▶ _Input data_:
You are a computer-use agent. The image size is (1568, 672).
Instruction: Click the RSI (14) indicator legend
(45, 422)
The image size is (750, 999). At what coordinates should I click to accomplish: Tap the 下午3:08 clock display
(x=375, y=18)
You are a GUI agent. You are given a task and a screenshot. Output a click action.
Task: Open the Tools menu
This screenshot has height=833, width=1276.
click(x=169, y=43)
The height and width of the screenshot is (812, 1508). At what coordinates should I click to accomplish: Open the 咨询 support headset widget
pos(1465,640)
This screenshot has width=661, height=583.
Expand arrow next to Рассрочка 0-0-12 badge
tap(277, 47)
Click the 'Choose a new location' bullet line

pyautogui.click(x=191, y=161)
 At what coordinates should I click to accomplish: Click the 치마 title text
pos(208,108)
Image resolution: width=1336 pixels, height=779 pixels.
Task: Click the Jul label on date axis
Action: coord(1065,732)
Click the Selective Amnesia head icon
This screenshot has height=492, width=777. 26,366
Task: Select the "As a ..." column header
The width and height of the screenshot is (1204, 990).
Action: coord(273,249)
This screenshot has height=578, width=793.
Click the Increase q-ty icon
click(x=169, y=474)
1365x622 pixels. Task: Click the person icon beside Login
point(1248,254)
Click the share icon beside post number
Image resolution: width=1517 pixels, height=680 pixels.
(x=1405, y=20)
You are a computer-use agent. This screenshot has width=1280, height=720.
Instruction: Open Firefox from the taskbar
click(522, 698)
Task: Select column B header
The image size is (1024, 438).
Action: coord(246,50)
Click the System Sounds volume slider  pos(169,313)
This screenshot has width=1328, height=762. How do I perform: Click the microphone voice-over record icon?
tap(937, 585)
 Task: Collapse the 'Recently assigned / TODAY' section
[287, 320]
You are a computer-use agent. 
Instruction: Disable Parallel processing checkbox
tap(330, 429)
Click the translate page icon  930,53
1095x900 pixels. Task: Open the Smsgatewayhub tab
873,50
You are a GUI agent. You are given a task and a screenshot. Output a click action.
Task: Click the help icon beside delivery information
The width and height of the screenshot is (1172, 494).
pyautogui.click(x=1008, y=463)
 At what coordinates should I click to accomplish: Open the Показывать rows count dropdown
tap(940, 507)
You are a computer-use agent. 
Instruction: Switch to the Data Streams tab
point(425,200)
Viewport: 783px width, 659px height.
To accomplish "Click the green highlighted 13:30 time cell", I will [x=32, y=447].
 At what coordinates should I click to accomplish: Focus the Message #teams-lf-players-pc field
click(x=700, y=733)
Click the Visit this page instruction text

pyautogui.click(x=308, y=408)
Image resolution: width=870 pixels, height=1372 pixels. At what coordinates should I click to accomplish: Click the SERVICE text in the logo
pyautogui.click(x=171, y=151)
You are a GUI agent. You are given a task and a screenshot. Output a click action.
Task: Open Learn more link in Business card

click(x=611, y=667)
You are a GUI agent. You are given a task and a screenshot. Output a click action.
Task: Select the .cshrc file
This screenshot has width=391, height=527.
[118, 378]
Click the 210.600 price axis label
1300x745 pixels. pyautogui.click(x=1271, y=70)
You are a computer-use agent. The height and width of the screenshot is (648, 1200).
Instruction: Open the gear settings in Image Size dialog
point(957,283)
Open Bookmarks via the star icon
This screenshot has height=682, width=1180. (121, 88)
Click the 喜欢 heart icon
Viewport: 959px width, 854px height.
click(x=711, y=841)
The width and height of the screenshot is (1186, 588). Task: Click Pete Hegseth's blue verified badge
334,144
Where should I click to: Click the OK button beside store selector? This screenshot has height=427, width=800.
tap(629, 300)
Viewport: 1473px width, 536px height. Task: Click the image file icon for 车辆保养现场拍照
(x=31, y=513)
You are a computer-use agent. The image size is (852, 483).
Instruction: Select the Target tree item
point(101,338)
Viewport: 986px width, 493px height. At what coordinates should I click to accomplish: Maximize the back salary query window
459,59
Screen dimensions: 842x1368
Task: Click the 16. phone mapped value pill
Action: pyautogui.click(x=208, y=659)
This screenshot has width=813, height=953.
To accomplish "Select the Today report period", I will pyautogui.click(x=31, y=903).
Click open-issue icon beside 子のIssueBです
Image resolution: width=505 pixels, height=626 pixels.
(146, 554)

▶ _Task brief_: Count every line of the records that includes "will", and give that number with no other words.

▶ _Your response_: 2